TASK REQUIREMENTS:
Your task is to give the number of lines below that contain "timestamp". Give no other text.

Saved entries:
/---

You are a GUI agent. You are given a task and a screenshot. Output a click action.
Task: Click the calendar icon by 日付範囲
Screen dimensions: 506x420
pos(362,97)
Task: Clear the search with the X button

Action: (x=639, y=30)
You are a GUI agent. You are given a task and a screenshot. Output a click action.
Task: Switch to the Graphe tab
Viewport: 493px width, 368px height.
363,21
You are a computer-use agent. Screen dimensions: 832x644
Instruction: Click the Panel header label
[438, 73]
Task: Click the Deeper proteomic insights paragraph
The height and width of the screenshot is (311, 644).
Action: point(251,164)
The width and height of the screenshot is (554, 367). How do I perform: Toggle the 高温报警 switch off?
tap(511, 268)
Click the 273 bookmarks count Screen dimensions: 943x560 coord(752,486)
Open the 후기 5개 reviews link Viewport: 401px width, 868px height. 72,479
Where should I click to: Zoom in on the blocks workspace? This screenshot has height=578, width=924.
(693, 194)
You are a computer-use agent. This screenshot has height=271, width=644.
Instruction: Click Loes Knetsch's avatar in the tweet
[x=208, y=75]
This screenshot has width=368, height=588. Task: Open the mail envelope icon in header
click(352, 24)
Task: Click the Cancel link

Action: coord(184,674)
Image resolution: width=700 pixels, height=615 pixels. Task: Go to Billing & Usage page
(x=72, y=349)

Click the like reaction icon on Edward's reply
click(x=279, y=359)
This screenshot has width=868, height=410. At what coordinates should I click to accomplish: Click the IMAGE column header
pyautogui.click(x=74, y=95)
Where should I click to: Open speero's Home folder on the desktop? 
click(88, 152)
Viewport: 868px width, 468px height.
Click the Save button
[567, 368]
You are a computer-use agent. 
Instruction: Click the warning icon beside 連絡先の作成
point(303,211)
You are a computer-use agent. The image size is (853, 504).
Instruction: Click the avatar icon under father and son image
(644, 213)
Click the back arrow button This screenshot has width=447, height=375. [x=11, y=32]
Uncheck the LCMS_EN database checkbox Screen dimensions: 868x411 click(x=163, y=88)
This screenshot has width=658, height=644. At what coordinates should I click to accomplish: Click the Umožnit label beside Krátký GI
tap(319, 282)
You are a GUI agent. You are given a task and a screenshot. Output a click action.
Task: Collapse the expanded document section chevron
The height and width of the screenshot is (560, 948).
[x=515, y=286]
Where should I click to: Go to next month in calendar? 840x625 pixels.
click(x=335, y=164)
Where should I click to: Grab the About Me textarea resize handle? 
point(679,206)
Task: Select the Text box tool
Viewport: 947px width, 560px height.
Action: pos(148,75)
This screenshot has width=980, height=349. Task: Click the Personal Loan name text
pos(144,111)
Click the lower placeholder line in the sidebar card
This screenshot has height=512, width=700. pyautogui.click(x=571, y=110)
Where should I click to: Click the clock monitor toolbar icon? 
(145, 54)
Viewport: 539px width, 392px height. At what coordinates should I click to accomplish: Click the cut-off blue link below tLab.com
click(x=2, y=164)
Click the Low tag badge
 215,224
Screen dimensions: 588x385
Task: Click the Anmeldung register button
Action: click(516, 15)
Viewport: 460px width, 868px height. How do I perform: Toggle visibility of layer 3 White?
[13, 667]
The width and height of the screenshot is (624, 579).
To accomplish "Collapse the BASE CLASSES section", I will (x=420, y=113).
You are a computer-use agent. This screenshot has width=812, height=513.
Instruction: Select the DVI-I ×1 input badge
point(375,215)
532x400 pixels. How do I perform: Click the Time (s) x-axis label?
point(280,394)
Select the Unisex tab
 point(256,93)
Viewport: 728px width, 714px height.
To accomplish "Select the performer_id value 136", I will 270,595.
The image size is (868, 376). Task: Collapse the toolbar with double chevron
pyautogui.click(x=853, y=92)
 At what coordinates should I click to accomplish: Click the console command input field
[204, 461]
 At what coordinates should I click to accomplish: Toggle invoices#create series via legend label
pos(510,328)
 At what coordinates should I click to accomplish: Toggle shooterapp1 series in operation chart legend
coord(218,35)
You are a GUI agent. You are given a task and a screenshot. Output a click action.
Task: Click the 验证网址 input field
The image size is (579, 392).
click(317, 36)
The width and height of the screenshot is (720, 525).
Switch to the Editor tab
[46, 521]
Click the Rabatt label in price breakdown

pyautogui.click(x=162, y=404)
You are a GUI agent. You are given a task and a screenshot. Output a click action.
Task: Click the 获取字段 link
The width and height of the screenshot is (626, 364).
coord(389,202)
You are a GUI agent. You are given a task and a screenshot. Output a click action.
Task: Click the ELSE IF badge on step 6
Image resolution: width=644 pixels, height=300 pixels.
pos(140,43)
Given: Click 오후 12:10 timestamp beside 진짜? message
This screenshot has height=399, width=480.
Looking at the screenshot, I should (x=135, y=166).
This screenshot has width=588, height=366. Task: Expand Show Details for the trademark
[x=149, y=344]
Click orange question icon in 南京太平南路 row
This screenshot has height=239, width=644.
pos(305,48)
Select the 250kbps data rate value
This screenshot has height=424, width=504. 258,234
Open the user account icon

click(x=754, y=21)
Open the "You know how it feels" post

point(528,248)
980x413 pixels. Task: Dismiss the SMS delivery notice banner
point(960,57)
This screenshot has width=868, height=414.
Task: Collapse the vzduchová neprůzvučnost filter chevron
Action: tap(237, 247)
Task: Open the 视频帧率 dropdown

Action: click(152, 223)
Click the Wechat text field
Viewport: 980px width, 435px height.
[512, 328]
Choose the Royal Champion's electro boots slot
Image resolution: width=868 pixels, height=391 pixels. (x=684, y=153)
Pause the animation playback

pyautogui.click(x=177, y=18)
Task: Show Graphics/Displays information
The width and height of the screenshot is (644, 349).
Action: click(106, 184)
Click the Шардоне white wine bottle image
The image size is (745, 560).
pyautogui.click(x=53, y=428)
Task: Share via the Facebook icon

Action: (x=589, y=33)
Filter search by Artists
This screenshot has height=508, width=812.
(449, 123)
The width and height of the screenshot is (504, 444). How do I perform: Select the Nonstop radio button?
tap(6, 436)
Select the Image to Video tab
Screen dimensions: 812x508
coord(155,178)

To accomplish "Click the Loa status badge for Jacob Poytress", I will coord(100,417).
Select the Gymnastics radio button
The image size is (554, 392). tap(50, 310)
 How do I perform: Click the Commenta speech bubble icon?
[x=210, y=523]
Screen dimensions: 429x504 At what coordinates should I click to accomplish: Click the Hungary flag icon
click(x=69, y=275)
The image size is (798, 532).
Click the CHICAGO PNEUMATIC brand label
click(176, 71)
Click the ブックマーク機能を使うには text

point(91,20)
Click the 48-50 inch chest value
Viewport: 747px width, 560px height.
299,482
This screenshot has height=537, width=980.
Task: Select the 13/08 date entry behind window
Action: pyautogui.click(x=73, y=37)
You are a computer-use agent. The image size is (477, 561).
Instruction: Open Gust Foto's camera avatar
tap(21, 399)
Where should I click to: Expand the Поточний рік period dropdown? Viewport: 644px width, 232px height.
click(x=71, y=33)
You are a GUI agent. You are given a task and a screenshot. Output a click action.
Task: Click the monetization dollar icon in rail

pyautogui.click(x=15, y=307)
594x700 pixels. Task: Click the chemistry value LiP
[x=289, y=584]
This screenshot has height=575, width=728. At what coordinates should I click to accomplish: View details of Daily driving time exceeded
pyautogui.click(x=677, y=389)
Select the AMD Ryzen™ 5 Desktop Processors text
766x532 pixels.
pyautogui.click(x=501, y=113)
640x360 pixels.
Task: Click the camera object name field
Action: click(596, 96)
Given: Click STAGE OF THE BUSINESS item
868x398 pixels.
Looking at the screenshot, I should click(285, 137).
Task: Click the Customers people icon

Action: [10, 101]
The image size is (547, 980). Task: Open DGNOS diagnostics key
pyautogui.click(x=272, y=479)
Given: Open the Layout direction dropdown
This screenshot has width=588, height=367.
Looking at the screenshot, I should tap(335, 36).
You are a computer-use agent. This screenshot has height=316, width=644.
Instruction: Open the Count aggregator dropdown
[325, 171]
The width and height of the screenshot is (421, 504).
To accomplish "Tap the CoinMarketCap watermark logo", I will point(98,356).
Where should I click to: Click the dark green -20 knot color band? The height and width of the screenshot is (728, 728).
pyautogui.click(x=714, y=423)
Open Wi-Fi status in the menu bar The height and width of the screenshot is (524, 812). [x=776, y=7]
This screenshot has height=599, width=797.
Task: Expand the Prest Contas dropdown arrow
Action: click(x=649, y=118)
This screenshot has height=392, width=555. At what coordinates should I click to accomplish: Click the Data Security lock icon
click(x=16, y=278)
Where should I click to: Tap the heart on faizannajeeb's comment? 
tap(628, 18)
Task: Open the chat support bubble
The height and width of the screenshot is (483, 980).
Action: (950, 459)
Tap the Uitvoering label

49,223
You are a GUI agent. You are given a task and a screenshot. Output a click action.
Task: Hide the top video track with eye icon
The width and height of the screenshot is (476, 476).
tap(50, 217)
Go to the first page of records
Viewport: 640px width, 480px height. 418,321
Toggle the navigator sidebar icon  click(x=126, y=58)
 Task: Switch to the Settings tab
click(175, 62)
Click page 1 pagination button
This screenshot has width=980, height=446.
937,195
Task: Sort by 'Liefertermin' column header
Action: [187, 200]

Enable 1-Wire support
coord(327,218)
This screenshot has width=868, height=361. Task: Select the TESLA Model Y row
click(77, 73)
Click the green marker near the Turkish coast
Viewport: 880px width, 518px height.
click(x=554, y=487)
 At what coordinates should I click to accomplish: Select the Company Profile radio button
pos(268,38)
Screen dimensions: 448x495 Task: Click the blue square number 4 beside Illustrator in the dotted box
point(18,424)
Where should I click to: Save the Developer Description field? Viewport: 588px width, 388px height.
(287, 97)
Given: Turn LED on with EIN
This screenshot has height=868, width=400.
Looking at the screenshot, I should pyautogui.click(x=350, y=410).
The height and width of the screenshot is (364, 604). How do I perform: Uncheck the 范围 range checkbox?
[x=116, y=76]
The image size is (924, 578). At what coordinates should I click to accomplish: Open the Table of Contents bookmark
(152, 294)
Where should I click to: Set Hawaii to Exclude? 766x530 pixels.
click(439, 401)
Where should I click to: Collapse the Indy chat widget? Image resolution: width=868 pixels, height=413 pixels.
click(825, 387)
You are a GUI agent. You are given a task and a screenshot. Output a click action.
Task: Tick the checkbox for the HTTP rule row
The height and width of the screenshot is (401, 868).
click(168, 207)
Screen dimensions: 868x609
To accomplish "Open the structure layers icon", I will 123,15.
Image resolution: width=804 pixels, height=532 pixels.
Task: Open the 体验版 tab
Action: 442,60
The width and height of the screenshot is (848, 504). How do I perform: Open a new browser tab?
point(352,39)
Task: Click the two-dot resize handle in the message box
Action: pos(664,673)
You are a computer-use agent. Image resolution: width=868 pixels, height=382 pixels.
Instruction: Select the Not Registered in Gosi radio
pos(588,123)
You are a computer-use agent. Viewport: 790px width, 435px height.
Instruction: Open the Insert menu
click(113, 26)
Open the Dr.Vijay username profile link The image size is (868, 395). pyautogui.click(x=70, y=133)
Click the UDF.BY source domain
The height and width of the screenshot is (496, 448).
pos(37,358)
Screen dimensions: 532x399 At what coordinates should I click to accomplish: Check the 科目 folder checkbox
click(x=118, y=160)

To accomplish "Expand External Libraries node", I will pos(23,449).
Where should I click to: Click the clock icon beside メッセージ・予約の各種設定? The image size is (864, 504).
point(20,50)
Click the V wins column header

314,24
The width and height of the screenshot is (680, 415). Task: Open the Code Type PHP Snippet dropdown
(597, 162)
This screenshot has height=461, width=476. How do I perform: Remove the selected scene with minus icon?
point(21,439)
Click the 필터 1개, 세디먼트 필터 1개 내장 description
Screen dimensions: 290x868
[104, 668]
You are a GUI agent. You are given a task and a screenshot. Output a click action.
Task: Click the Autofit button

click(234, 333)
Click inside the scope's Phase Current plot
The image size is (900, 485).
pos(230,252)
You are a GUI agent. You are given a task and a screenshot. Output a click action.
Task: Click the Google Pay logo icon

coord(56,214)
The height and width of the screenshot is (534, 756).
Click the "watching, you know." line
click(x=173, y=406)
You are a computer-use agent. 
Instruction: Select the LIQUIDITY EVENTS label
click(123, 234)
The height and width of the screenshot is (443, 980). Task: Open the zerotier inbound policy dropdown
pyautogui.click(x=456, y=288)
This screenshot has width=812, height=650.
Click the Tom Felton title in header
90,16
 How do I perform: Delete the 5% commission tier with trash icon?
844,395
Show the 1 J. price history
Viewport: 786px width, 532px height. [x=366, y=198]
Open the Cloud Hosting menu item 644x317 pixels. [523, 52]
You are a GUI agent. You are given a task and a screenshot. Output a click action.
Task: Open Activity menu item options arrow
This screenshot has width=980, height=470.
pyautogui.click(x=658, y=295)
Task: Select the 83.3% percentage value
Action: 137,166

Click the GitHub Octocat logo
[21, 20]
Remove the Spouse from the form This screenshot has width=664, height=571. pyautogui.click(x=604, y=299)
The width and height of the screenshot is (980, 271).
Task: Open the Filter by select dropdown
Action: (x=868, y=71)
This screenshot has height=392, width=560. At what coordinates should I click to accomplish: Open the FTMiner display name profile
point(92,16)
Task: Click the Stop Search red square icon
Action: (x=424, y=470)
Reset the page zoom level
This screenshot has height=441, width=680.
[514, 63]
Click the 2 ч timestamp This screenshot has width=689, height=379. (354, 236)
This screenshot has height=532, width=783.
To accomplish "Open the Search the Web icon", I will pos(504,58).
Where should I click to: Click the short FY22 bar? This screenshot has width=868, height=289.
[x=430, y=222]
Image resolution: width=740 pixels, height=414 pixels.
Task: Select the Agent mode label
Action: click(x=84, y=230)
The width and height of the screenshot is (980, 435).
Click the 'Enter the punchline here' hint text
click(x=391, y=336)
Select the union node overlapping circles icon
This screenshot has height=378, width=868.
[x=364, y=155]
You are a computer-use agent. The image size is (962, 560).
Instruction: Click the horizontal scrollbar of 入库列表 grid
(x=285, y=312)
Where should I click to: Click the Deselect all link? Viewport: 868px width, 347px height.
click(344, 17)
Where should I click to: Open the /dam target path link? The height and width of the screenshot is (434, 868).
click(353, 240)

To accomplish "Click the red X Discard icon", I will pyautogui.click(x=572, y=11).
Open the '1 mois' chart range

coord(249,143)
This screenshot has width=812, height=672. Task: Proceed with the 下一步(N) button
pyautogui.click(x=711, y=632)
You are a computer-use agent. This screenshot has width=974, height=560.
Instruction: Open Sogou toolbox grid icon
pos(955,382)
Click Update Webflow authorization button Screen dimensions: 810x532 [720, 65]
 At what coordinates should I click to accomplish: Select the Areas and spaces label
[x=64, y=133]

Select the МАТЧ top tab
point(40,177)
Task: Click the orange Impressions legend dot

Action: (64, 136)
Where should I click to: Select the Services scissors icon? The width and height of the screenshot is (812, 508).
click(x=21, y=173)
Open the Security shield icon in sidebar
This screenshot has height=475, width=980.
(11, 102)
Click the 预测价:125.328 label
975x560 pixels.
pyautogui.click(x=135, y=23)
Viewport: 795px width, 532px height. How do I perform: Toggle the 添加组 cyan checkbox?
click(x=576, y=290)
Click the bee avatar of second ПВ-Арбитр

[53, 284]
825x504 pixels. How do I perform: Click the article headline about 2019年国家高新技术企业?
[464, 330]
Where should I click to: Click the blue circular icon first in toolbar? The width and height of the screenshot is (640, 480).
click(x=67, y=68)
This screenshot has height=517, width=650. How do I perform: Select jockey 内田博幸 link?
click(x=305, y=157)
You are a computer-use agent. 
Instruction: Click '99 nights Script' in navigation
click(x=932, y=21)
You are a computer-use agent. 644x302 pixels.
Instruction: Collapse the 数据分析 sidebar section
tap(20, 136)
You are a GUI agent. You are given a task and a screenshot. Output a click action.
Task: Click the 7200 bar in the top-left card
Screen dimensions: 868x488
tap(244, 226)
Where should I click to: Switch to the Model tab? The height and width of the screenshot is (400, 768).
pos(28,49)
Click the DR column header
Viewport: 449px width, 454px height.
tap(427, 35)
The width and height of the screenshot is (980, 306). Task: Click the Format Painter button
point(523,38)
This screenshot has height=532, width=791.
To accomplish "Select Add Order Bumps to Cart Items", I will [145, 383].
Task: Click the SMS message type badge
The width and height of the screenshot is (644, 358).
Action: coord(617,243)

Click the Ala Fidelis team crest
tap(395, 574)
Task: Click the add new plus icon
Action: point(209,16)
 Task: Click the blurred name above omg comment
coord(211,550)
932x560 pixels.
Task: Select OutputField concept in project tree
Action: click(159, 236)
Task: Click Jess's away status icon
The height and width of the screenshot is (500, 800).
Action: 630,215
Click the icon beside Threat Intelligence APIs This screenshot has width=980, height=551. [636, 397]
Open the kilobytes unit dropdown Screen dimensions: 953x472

\---

SOLUTION FOR THIS EXERCISE:
2